Task objective -
Answer these from the Alison Donnell biography below, ignoring the lines that follow it.
(a) Where did Donnell found the research theme "Minority Identities: Rights and Representations"?
(b) In what year did the Arts and Humanities Research Council award her a research fellowship?
(c) What subject was her bachelor's degree from Warwick University in?

Document segment -
- Born: United Kingdom
- Education: UWC Atlantic College University of Warwick
- Occupation: Academic
- Employer: University of Bristol
- Known for: Research on post-colonial Caribbean literature
- Notable work: The Routledge Reader in Caribbean Literature (1996); The Routledge Companion to Anglophone Caribbean Literature (2011); Lost and Found: An A-Z of Neglected Writers of the Anglophone Caribbean (2025)

= Alison Donnell =

British academic

Alison Donnell is an academic, originally from the United Kingdom. As of 2024, she is Professor of Modern Literatures in English and Head of School of Humanities at the University of Bristol.

Donnell was previously Professor of Modern Literatures and Head of the School of Literature, Drama and Creative Writing at the University of East Anglia. Before that, she was Head of School of Literature and Languages at the University of Reading, where she also founded the research theme "Minority Identities: Rights and Representations".

Donnell's primary research field is anglophone postcolonial literature, and she has been published widely on Caribbean and Black British literature. Much of her academic work also focuses questions relating to gender and sexual identities and the intersections between feminism and postcolonialism.

==Life==
After leaving secondary school, Alison Donnell was educated at UWC Atlantic College, and at the same time her parents moved to India. She obtained her bachelor's degree in English and American literature from Warwick University and her PhD from the Centre for Caribbean Studies.

==Academic career==
Donnell is the leading researcher of the Leverhulme Trust-funded project Caribbean Literary Heritage: Recovering the Lost Past and Safeguarding the Future. She has been awarded a number of research grants and fellowships, including a visiting Hurst fellowship, Department of English, Washington University in St. Louis and the James M. Osborne Fellowship in English Literature and History, Yale Beinecke Rare Book and Manuscript Library. In 2013 she was awarded a research fellowship by the Arts and Humanities Research Council (AHRC), to research sexual citizenship and queerness in the Caribbean, addressing the criminalization and intolerance of homosexuality in the region by contesting heteronormativity rather than homophobia. Donnell's work uses literature to show how sexual pluralism and indeterminacy are part of the Caribbean cultural world. She worked with CAISO, the Caribbean IRN and the IGDS at UWI on a series of public events called Sexualities in the Tent.

Material supplied -

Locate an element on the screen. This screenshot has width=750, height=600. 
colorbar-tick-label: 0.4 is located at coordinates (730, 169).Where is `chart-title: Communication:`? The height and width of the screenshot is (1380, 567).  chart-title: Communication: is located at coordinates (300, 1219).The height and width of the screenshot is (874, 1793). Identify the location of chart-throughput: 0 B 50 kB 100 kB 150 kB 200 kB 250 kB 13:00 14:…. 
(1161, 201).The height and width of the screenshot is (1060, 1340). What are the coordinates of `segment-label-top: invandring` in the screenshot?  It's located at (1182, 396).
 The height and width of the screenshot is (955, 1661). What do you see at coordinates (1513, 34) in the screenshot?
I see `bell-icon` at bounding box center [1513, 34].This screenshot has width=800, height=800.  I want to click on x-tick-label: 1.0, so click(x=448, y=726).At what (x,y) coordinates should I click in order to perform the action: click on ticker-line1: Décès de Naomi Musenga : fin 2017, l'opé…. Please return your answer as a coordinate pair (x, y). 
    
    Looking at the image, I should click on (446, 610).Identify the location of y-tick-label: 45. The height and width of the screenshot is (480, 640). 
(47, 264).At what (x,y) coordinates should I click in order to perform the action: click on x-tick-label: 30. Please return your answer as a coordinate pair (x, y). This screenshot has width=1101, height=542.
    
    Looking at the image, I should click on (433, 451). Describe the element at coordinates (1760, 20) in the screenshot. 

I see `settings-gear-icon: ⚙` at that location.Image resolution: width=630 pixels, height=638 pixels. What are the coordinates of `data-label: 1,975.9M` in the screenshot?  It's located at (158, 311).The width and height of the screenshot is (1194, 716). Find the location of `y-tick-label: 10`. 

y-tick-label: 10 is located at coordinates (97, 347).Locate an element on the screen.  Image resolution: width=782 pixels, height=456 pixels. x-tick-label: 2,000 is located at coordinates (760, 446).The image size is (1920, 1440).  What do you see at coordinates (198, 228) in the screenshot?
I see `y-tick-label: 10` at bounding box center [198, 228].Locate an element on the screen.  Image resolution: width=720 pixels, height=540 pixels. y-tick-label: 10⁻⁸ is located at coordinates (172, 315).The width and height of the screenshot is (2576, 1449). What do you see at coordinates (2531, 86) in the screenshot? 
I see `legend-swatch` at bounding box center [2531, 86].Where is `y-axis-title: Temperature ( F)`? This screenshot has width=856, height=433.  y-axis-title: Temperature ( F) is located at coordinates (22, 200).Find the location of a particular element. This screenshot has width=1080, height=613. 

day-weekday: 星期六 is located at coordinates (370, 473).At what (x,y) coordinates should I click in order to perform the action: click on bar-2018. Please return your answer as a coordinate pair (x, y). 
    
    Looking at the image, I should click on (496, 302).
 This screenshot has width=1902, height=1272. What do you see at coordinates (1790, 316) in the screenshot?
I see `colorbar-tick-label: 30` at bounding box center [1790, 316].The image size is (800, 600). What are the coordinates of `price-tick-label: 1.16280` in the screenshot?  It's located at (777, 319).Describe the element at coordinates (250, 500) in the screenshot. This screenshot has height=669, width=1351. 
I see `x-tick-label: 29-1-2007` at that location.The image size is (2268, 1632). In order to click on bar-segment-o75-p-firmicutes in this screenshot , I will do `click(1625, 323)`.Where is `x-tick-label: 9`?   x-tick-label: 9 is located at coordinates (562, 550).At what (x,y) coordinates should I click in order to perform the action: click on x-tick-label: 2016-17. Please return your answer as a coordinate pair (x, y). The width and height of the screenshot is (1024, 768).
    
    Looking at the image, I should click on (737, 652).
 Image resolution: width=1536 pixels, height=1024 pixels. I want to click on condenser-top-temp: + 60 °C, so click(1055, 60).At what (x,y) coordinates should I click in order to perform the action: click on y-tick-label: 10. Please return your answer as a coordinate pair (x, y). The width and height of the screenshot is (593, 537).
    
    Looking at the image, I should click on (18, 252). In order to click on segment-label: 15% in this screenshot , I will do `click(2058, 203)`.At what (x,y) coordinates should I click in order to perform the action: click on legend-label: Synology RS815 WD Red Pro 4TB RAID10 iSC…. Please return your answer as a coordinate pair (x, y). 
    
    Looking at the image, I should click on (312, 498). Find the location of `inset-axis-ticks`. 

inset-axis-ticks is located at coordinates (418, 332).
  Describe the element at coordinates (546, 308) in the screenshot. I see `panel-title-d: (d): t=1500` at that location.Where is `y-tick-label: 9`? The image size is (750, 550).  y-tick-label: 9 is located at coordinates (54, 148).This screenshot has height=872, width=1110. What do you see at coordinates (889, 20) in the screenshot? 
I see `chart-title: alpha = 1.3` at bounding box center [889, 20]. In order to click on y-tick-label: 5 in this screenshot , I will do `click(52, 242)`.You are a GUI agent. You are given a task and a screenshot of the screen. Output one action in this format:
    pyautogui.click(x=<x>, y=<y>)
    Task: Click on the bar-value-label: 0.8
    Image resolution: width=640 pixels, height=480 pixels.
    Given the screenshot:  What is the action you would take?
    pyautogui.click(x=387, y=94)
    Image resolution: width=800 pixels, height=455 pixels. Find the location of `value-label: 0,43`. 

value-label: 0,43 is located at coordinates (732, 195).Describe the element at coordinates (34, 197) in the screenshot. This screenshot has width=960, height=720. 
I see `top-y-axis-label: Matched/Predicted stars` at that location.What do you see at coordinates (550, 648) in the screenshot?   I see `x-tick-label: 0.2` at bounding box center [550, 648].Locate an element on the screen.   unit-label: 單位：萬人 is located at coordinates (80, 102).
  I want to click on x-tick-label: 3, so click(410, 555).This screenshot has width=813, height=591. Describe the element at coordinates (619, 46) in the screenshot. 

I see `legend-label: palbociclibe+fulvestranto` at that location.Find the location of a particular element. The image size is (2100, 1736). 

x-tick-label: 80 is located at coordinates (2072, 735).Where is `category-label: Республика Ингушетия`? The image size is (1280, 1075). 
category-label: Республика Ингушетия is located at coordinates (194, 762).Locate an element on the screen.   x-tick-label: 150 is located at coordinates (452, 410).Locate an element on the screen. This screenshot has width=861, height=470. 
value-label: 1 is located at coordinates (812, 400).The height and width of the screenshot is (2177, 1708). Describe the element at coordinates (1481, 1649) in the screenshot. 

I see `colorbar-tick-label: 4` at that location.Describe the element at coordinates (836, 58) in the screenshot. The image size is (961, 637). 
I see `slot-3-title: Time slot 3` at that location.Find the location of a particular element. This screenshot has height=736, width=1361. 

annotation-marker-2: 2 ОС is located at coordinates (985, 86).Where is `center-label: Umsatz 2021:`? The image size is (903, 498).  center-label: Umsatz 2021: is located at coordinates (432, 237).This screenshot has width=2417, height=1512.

Result of this task -
(a) At the University of Reading
(b) 2013
(c) English and American literature